__Page__.
## Transfer learning & fine-tuning

So far we know about using pre-trained huggingface language models (e.g BERT, T5), in this part of the workshop we are going to talk about fine-tuning these pre-trained models for specific downstream NLP tasks (e.g. document classification (sentiment), or summarisation). 

This is generally know as transfer learning. Transfer learning is a machine learning technique for adapting pretrained models to solve specialized problems. Sequential transfer learning is learning on one task, or one dataset, and then transferring this learning to another task or dataset.

## Install dependencies

In [None]:
!%pip install transformers datasets torch

### Dataset: The Yelp Review Full dataset for text classification.
Before we can fine-tune a pretrained model, we need to download a dataset and prepare it for training. We are going to use the Yelp dataset for fine-tuning. 

This dataset is a subset of businesses, reviews and user data.

The dataset contains text and the corresponding label (1-5 stars).



In [None]:
from datasets import load_dataset
dataset = load_dataset("/Users/JENSAM/GIT/edc22-nlp/data/yelp_review_full.py", cache_dir='/Users/JENSAM/GIT/edc22-nlp/data')

__Material__.

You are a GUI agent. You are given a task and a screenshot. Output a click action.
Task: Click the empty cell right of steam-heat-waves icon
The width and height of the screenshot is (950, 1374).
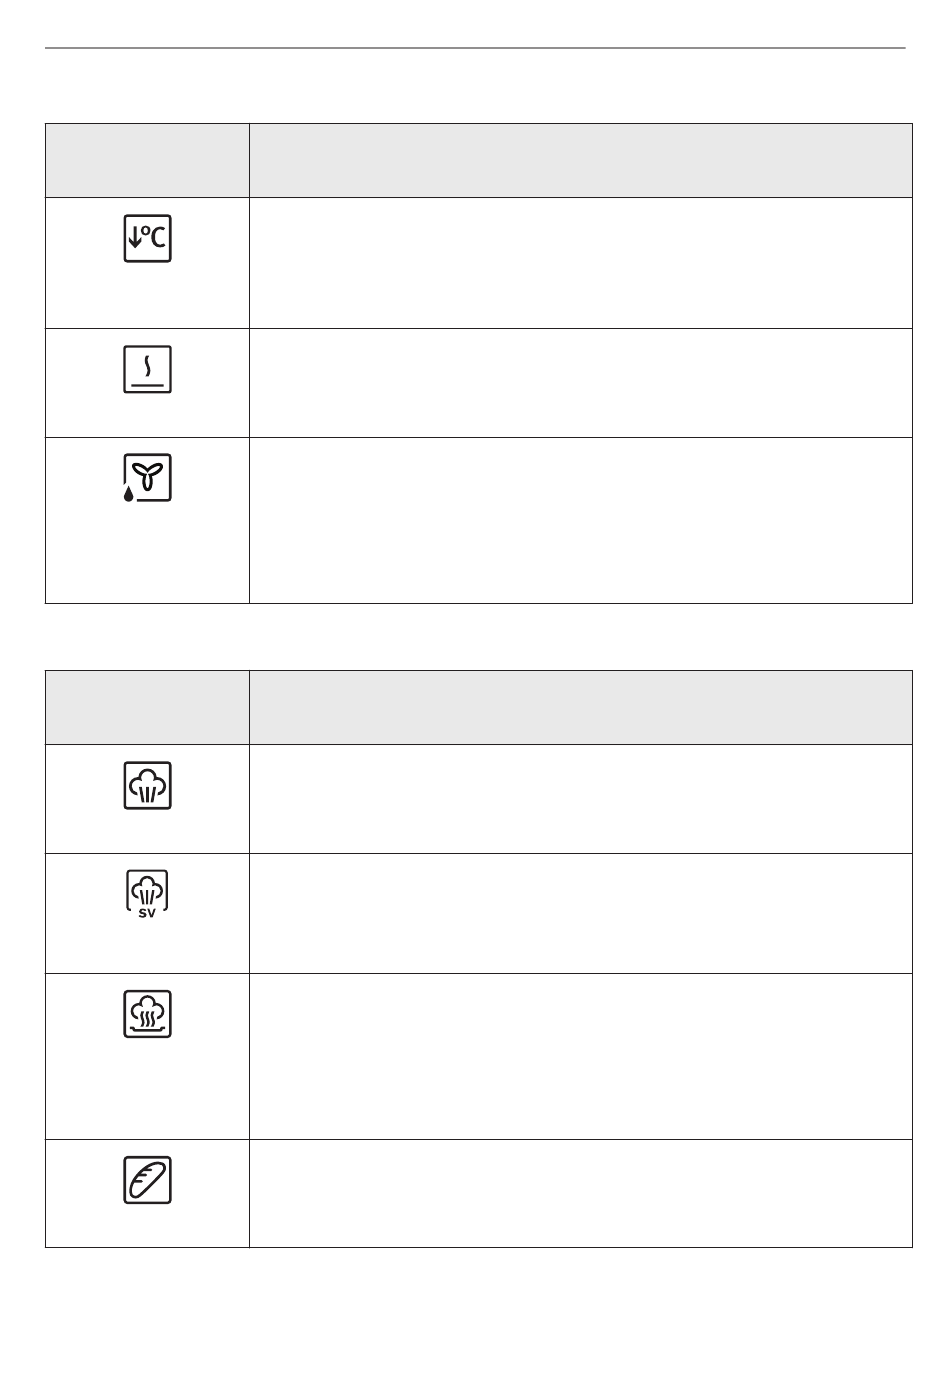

__Complete the following__.
A) In the transfer learning notebook, what labels accompany the text in the Yelp dataset?
B) Name every package that the install command in the transfer learning notebook installs.
C) Write the next part of the transfer learning notebook, picking up after its final line.

__Answers for this exercise__.
A) Each text carries a label of 1 to 5 stars.

B) transformers, datasets, torch

C)
dataset 

Let's take a look at an example

In [None]:
dataset["train"][99]

Remember we need to process the text using a tokenizer, we will use padding and truncation to handle any variations in the sequence lengths. 

In [None]:
from transformers import AutoTokenizer

tokenizer = AutoTokenizer.from_pretrained("bert-base-cased")


def tokenize_function(examples):
    return tokenizer(examples["text"], padding="max_length", truncation=True)

tokenized_datasets = dataset.map(tokenize_function, batched=True)



To reduce the time it takes for training we can create smaller subsets of the full dataset for fine-tuning

In [None]:
small_train_dataset = tokenized_datasets["train"].shuffle(seed=42).select(range(1000))
small_eval_dataset = tokenized_datasets["test"].shuffle(seed=42).select(range(100))

In [None]:
small_train_dataset[99]

In [None]:
small_eval_dataset

## Train
We will be using Hugging Face Transformers Trainer class for training. The API supports a wide range of training options & features.

First we need to load the model we are going to fine-tune for a classifcation task).

In [None]:
from transformers import AutoModelForSequenceClassification
model_name = "bert-base-cased" 
model = AutoModelForSequenceClassification.from_pretrained(model_name, num_labels=5)


Think about what this warning is telling us ...

We need to specify where to save the training checkpoints using the TrainingArguments class, this class contains all the hyperparameters

In [None]:
from transformers import TrainingArguments

training_args = TrainingArguments(output_dir="test_trainer")

To evaluate our models performance we need to pass the Trainer a function for computing and reporting the metrics, you can load different metrics with the load_metric function (e.g. accuracy, precision, recall, f1).

In [None]:

import numpy as np

from datasets import load_metric

metric = load_metric("accuracy")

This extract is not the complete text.